I’m working with a few erspan flows to various sensors. I recently needed to use a bpf filter to exclude traffic (in addition to a few pass rules, which work to bypass rules just fine with erspan).
I noticed that no bpf rules would not apply (include, exlcude, etc). Upon further investigating, if I strip the erspan header off with rcdcap to a virtual interface suricata monitors, the traffic is filtered correctly through bpf and works. Once erspan header is back, it no longer works.
I sense that bpf is applied before erspan decoder which is why pass rules work but bpf does not. Perhaps a ticket should be entered to have this addressed?
I looked at setting up an erspan decoder interface in Linux, however I haven’t had much success (it won’t pick up packets). I’ll keep trying, however, long term, I’d prefer to keep the header since processing of erspan downstream in suricata decodes just fine.
While great, rcpdcap is not an option for most of the environment I’m using.
Details on what environment I tested in:
suricata 5.0.3, 6.03
linux 4.19, linux 5.15.2
af_packet, pfring
type II erspan
Any suggestions or if others have this problem, please post here.
DId you try to create a bpf filter that matches ERSPAN and the traffic within it that you want to exclude? For example this would work for GRE as well like “proto GRE & host 1.2.3.4”.
I will give this a shot and report back. Running tcpdump, I only see GRE and the IP is from Cisco device to target interface IP on the scanner appliance.
It will mirror the traffic, however it remains encapsulated on the erspan interface unfortunately. Running Debian kernel 4.19. I’ll see if I can get the ebpf going at some point and post an update.
Do you see a chance to craft an example pcap to share? Maybe there are some differences in implementations but loading it up in wireshark might help to get an idea how a bpf filter might work
Thank you Jeff, I believe it is type II (will confirm of course), it appears that suricata itself decodes it fine (from Cisco Nexus and Catalyst sources), I believe the bpf magic happens before the decoding in suricata. I will check tomorrow though and get back to you with what I see.
Also, I will do some more exploring with this, testing with latest stable version of suricata in our lab (will also be running 5.15 linux kernel); may be able to pull a pcap for @Andreas_Herz this way too, we’ll see what that gets us.
Do you have a change to look into the traffic with wireshark/termshark to dig into that?
I have seen setups with traffic coming from those devices, so I would argue it should be possible. I had sucess with bpf filters on some specific lower layer protocols.
Another idea would be to check what NIC you use and what settings are set.

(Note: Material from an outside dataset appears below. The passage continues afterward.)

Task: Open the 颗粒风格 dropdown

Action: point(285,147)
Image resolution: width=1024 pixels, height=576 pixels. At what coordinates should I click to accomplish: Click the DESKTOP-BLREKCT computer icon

I did some more poking today in my test lab, it’s not ignoring the traffic to a test DNS server (by IP in BPF). This is in suricata 6.0.4, and 5.15.11 kernel.
So, to confirm @Andreas_Herz, you are able to get bpf (not eBPF) filters to work with erspan traffic, correct?
I don’t have the system available anymore that had this traffic, so I can’t confirm it 100%
But if you don’t get the ERSPAN traffc if you run tcpdump with proto 0x2f or proto gre it doesn’t seem to work or something else is off.